+++ Data listing

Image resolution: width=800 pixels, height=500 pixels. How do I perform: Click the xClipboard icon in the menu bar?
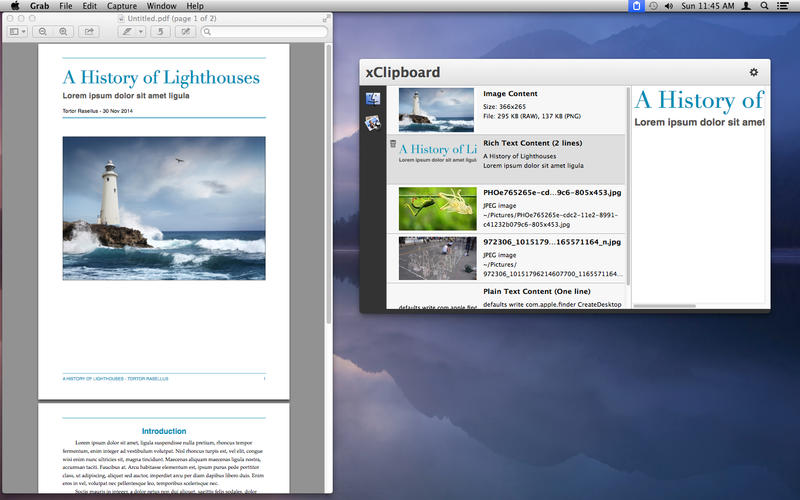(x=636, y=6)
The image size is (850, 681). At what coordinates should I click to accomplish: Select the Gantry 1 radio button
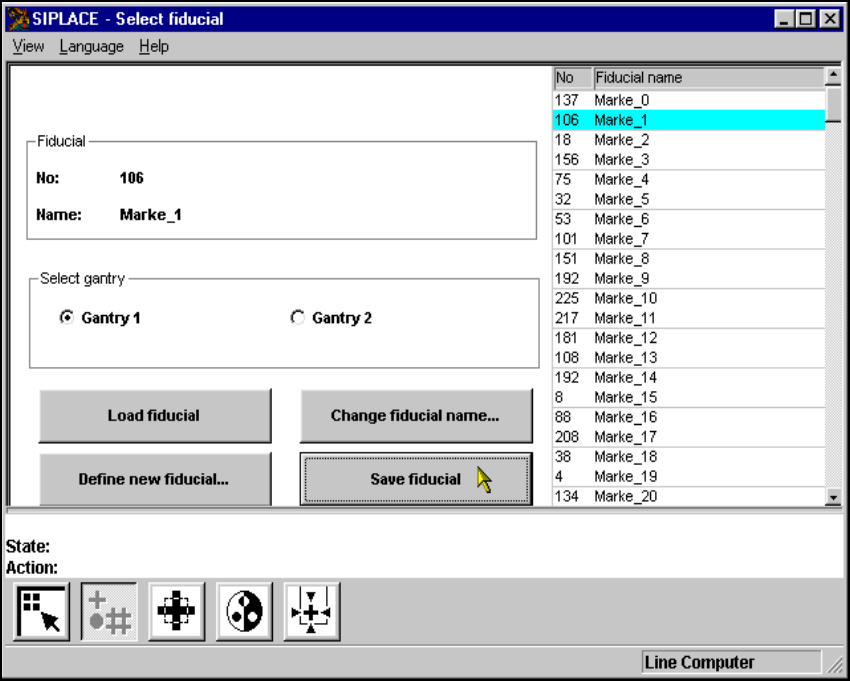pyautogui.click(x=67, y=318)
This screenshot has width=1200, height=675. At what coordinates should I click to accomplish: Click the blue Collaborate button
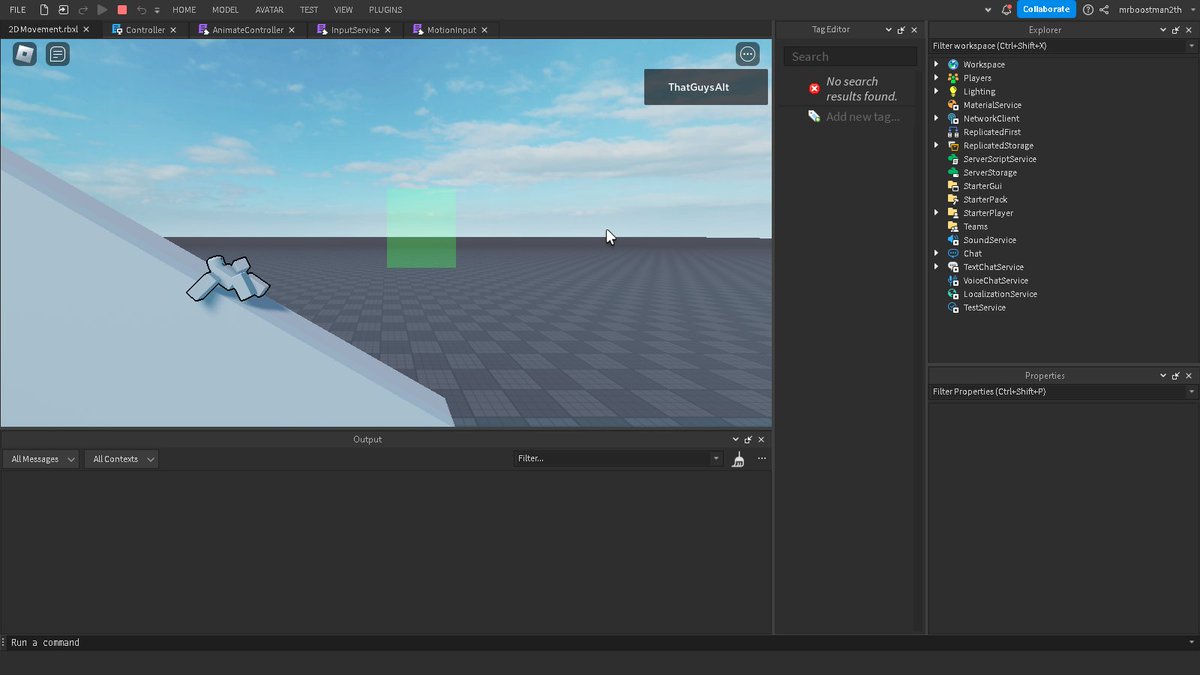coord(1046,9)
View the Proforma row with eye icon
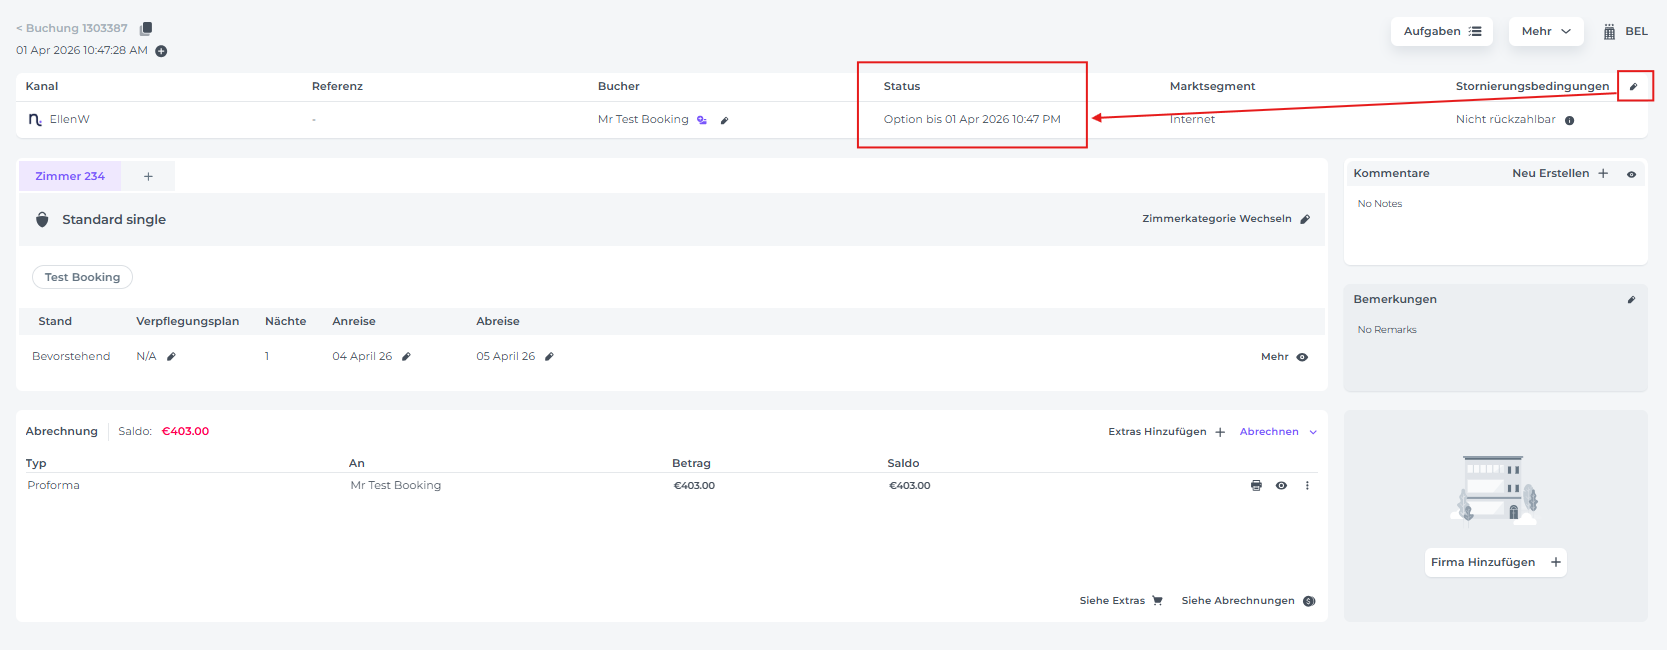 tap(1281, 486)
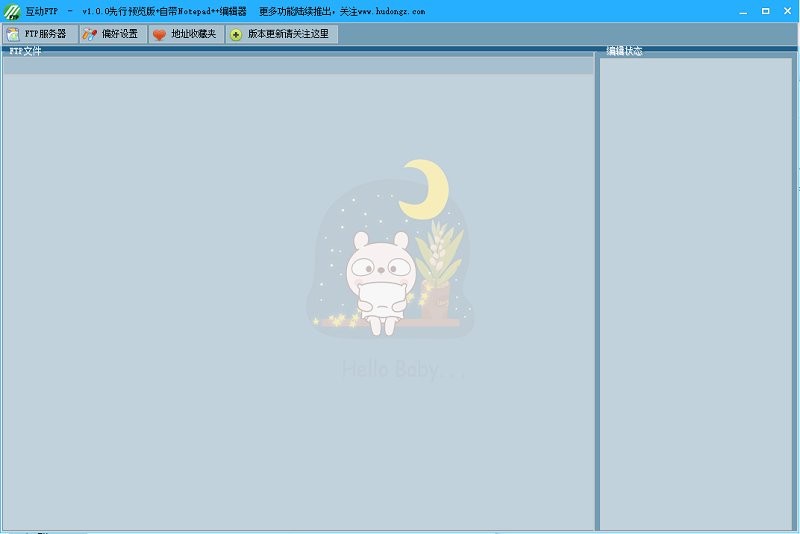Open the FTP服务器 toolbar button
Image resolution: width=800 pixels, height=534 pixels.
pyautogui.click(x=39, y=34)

++++++

Directions for this task:
Can you give the entries above as a numbered list, leaving out any blank lines and all of the pictures?

Response to the exercise:
1. Image resolution: width=800 pixels, height=500 pixels. How do I perform: Click the xClipboard icon in the menu bar?
2. (x=636, y=6)
3. The image size is (850, 681). At what coordinates should I click to accomplish: Select the Gantry 1 radio button
4. pyautogui.click(x=67, y=318)
5. This screenshot has width=1200, height=675. At what coordinates should I click to accomplish: Click the blue Collaborate button
6. coord(1046,9)
7. View the Proforma row with eye icon
8.  tap(1281, 486)
9. Open the FTP服务器 toolbar button
10. Image resolution: width=800 pixels, height=534 pixels.
11. pyautogui.click(x=39, y=34)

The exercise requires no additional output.